Some 7.3 million people were involuntarily working part time in August, compared with 4.6 million in December 2007, at the outset of the recession.
“There are still too many people who want jobs but cannot find them, too many who are working part time but would prefer full-time work,” Yellen said during a Sept. 17 press conference in Washington after the central bank’s last policy meeting. They form part of the “significant underutilization of labor resources” that’s keeping a lid on wages, she said.
The elevated number of part-timers — and the fact that their transition to full-time work has slowed — could have several causes.

Job shift

The type of jobs created in the U.S. has shifted during the recovery. The number of people employed by bars and restaurants has climbed 13.4 percent since the last recession ended, while total employment has grown by 6.2 percent.
The transformation of the job market away from manufacturing toward services could lead to more involuntary part-time work, Federal Reserve Board economists wrote in an April note, though they added “the effect is expected to be modest.”
President Barack Obama’s signature health-care law could also be spurring employers to cut hours, since they will be required to make insurance coverage available to employees who work at least 30 hours. Obamacare’s so-called “employer mandate” doesn’t take effect until next year for large companies and is delayed until 2016 for small businesses with 50 to 99 full-time equivalent workers.

Health care

In the middle of last year leading up to the mandate’s then-planned 2014 start date, there was “a big spike up in part-time work and then a big drop down when it was delayed,” said Guy LeBas, managing director at Janney Montgomery Scott LLC in Philadelphia. “There’s clearly some impact” though “it’s really impossible to separate that out from many other issues.”
Perhaps most crucially, skittish employers worried about the sustainability of the recovery may be hesitant to create full-time jobs, instead sticking with part-timers who represent a lesser commitment because they often don’t receive benefits.
“The fact that we just don’t have enough jobs for everyone who wants one now means that people are taking what’s available,” said Valerie Wilson, an economist at the Employment Policy Institute in Washington. “That elevated number of part- time for economic reasons means that wage growth will suffer.”
As companies grow more confident that the economic expansion will persist, they may take on more full-time staff — converting those who are working part-time today and those using part-time jobs as a stepping stone out of unemployment.

No conversion

That’s not happening yet.

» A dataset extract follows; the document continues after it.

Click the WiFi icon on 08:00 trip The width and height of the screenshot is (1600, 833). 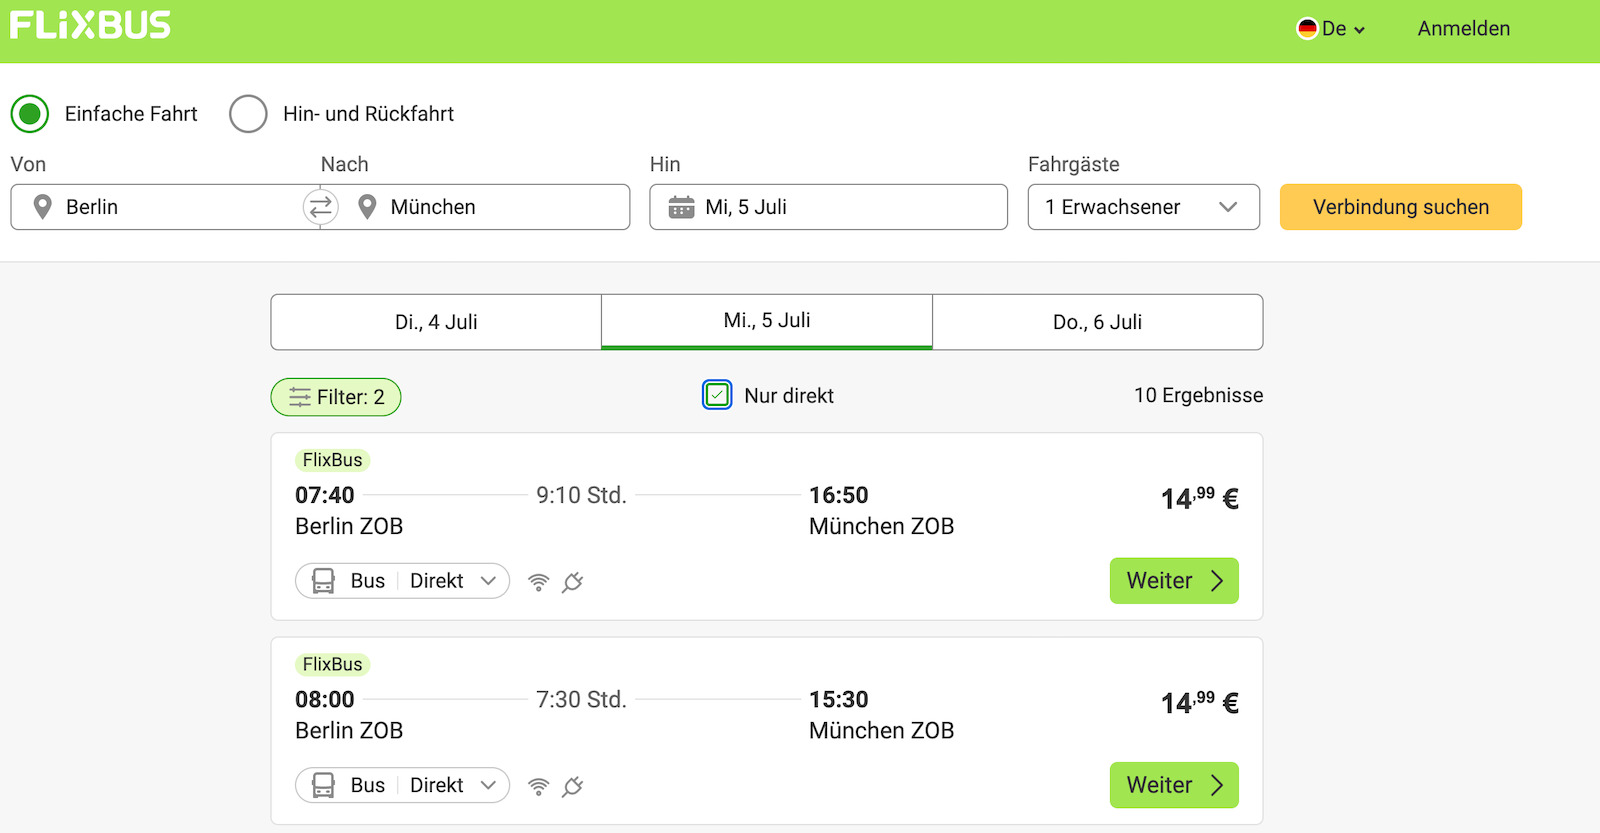coord(538,786)
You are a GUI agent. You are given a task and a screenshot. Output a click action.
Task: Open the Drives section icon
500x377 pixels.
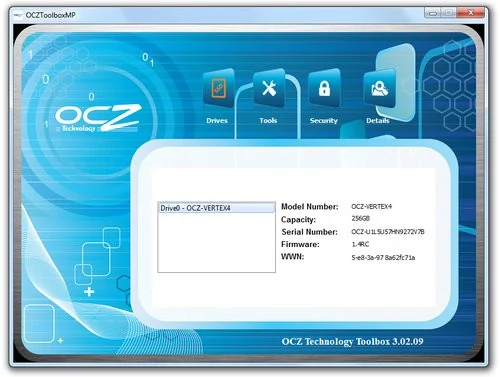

In a Harvard Business School survey on U.S. competitiveness published in September, about 20 percent of alumni business leaders said they were hiring more part-timers compared to three years ago, while 10 percent were hiring fewer.
When a change does materialize, employers could keep a lid on wages by shifting part-timers into full-time work, because they’ll be able to appease workers with more time on the clock rather than by raising hourly pay.
“We could see a situation of declining part-time hours and stagnating wages,” LeBas said. At the same time, more hours means “actual income in the economy is improving.”
For workers like Grace, who has an undergraduate degree in behavioral disabilities and a master’s in rehabilitation counseling from the University of Wisconsin at Madison, labor-force slack can’t be absorbed quickly enough. The additional money would give him the opportunity to do more with his children, he said.
“It’s challenging financially, and it’s challenging psychologically” to be unemployed for so long, said Grace, who’s exhausted the retirement savings from his 401(k) account. “I’m trying to stay optimistic.”